| Entries on target coordinates |
## BEGIN
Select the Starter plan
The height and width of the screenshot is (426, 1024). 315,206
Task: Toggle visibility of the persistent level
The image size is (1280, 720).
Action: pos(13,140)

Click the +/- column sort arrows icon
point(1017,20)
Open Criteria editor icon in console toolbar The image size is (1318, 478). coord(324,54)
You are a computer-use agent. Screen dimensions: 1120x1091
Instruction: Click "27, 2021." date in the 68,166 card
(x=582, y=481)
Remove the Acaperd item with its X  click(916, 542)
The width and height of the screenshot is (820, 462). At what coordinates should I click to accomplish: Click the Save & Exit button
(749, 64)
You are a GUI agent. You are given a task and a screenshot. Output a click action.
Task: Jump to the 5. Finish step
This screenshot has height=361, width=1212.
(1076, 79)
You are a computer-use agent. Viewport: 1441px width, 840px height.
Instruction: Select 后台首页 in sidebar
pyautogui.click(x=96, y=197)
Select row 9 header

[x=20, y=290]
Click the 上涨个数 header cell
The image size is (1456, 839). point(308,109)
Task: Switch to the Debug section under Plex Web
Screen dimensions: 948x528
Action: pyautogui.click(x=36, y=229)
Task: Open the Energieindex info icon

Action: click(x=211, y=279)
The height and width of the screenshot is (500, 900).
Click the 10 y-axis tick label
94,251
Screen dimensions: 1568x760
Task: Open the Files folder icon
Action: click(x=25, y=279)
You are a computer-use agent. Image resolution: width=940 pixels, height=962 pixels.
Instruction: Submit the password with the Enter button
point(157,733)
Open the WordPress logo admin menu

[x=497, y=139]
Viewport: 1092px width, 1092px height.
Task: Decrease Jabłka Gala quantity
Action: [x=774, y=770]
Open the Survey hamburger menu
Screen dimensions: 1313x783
## END
| Exercise prompt |
Reproduce the entries above word for word, starting at the line that contains "Open Criteria editor" and ending at the line that contains "Action: click(x=211, y=279)", with both of those lines included.

| Problem solution |
Open Criteria editor icon in console toolbar The image size is (1318, 478). coord(324,54)
You are a computer-use agent. Screen dimensions: 1120x1091
Instruction: Click "27, 2021." date in the 68,166 card
(x=582, y=481)
Remove the Acaperd item with its X  click(916, 542)
The width and height of the screenshot is (820, 462). At what coordinates should I click to accomplish: Click the Save & Exit button
(749, 64)
You are a GUI agent. You are given a task and a screenshot. Output a click action.
Task: Jump to the 5. Finish step
This screenshot has height=361, width=1212.
(1076, 79)
You are a computer-use agent. Viewport: 1441px width, 840px height.
Instruction: Select 后台首页 in sidebar
pyautogui.click(x=96, y=197)
Select row 9 header

[x=20, y=290]
Click the 上涨个数 header cell
The image size is (1456, 839). point(308,109)
Task: Switch to the Debug section under Plex Web
Screen dimensions: 948x528
Action: pyautogui.click(x=36, y=229)
Task: Open the Energieindex info icon

Action: click(x=211, y=279)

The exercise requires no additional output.